It you ever actually intend to work with data in the real world, you will quickly come face to face with two truths:
- Data is messy
- The data you need is never in one place
While creating predictive models and showing off your brilliant math skills is infinitely more sexy, before you even begin to build a simple linear regression until you have all your data together and in the correct format.
If you haven’t heard it before, it is a pretty common estimate that a data scientist spends 60 to 70 percent of their time working as a data “janitor”. While on a smaller scale, most of this data manipulation and merging (often referred to as munging) can be done manually, in a professional environment, you are going to want to find a way to try to automate as much of the process as possible.

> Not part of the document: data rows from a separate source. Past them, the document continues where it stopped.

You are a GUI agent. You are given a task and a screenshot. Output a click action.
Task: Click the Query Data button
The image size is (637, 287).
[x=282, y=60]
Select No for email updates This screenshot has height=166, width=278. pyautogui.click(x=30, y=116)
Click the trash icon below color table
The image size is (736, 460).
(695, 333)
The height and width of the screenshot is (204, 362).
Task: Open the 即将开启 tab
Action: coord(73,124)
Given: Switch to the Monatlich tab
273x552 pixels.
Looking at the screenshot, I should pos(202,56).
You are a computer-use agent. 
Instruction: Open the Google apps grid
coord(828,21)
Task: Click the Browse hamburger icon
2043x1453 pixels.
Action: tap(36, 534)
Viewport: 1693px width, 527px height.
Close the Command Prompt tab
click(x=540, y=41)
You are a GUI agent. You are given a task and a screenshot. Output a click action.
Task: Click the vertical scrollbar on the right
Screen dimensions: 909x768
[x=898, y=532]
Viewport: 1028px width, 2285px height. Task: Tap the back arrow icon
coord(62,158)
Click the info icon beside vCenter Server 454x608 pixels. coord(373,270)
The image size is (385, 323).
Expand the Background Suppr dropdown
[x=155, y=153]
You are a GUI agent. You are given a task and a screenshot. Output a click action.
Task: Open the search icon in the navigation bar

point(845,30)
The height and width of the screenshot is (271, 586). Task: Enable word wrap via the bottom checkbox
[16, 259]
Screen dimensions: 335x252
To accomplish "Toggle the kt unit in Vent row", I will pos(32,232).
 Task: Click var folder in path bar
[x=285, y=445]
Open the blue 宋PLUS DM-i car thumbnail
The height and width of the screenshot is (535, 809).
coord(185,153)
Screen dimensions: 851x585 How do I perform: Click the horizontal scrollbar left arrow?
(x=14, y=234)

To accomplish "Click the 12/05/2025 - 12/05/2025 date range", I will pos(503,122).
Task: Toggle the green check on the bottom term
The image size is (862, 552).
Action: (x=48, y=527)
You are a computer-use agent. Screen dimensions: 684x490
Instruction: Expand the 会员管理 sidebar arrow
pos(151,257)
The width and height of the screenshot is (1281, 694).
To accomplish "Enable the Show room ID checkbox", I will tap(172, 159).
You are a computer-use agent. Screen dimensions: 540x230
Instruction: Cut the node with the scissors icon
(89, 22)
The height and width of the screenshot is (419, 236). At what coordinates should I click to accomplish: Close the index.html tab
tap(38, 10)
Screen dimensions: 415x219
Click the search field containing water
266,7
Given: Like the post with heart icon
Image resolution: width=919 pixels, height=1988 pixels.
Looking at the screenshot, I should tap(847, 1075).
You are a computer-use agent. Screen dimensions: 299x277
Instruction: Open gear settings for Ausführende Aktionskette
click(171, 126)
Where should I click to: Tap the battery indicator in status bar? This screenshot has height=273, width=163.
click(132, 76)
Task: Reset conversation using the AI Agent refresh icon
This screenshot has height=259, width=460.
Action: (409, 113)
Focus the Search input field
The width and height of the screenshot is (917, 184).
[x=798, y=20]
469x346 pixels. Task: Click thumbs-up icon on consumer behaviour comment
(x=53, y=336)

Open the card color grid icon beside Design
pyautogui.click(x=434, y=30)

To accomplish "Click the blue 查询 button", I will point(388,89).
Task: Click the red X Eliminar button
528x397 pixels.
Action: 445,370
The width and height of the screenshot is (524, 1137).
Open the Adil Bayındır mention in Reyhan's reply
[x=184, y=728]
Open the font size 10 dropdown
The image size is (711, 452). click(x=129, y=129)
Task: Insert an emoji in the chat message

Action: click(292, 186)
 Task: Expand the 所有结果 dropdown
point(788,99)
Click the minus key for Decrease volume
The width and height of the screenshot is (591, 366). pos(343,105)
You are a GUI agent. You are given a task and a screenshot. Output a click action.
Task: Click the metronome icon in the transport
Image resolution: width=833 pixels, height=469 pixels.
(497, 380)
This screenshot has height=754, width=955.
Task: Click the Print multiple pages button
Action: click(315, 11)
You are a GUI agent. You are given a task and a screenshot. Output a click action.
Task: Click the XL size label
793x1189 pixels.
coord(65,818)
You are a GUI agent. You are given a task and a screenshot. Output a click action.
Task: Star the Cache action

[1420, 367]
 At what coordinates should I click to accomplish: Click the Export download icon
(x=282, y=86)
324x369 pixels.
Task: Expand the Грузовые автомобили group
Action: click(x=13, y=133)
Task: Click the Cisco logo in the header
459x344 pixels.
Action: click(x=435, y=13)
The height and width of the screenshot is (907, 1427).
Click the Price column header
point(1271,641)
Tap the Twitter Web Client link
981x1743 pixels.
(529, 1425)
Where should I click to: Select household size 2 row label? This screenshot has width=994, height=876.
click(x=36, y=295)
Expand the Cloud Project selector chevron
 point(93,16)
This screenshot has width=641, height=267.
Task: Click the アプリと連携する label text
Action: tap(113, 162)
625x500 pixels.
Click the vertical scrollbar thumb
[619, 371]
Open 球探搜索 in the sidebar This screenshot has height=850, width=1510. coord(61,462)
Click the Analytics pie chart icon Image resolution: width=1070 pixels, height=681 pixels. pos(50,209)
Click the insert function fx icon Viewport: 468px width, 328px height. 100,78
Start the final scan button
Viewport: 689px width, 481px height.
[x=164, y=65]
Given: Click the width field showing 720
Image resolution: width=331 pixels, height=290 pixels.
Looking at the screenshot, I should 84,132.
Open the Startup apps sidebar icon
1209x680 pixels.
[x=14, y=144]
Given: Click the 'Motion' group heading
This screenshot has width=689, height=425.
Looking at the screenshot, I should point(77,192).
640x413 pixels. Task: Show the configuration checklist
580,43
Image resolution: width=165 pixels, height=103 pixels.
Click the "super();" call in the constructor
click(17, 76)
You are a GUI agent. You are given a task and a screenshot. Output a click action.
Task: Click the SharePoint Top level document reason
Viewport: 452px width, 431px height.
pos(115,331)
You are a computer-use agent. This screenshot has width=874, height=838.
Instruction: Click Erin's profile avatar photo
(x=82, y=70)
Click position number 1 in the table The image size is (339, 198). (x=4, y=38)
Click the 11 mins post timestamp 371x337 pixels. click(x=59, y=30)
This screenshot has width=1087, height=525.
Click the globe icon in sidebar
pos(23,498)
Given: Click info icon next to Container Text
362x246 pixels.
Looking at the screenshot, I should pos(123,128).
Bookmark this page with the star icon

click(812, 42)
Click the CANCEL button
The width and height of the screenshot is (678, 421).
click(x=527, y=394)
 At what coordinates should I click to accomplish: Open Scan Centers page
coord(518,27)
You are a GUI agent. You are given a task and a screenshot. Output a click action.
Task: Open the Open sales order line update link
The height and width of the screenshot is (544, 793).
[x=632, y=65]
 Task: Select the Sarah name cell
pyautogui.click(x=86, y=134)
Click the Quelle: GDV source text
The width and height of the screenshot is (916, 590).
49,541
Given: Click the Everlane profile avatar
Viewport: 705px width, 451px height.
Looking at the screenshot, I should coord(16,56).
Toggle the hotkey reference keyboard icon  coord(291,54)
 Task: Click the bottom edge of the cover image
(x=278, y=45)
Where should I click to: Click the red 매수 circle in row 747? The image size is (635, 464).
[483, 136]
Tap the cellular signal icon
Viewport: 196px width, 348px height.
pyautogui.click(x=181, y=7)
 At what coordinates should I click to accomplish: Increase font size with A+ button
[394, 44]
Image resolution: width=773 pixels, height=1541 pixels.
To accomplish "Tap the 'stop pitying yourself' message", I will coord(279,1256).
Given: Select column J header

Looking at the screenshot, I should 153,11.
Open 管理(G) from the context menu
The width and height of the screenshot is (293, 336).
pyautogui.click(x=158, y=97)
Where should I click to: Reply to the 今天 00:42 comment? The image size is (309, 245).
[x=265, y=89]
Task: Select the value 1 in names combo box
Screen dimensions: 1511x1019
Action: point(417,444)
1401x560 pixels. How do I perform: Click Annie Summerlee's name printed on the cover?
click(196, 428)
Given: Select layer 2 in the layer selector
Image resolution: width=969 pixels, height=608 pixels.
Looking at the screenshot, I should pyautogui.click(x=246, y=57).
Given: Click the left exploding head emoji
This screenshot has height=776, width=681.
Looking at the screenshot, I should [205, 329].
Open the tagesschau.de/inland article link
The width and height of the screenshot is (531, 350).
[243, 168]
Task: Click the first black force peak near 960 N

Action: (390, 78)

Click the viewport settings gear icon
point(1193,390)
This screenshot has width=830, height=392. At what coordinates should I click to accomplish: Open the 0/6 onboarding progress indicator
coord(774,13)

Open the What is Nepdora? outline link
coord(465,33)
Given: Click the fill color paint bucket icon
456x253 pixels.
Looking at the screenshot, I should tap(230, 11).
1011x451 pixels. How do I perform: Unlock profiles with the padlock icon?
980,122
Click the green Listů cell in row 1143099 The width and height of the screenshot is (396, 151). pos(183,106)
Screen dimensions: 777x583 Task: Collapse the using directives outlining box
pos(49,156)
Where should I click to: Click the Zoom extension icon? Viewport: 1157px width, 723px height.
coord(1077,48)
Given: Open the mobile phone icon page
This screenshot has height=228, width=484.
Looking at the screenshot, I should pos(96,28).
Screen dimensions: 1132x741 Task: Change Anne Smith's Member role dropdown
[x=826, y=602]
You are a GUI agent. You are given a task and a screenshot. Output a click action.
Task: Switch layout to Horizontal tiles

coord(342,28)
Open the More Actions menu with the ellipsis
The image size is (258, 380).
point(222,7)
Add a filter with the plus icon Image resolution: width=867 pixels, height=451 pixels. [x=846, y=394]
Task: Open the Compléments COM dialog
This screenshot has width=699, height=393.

This is where ETL Tools come into play. Some of the more popular ones on the market are:
- Oracle Warehouse Builder (OWB)
- SAS Data Management
- PowerCenter Informatica
- SQL Server Integration Services (SSIS)
SSIS is the one I am most familiar with (also the one I use professionally) so it will be the one I will be focusing on in future lessons.
What these ETL Tools do is help you automate the data munging process.
When discussing ETL, extract means pulling data from a source (or many sources). Consider this, you have Customer table residing on a SQL Server Database, a Sales Person table sitting on a Teradata Database, and a list of purchases kept on an Excel spreadsheet.
Using an SSIS tool, you can connect to these three different data sources and query the data (Extract) into memory for you to work with.
Transform in ETL refers to manipulating the data.
Pulling from the example above, in the SQL Server table you have
9081 Bob Smith
The Excel sheet says
CN9081 Bob Smith
In the Excel spreadsheet, someone has put a CN in front of the Cust_ID. This is a common problem you will run across when working with real world data. Using an ETL tool, you can set up steps that will either remove the CN (or add it- your prerogative).
Finally, once you have extracted the data from the different sources, transformed it – so differences in the data are correct, you come to the final step: loading it into a location of your choice – usually a data warehouse table.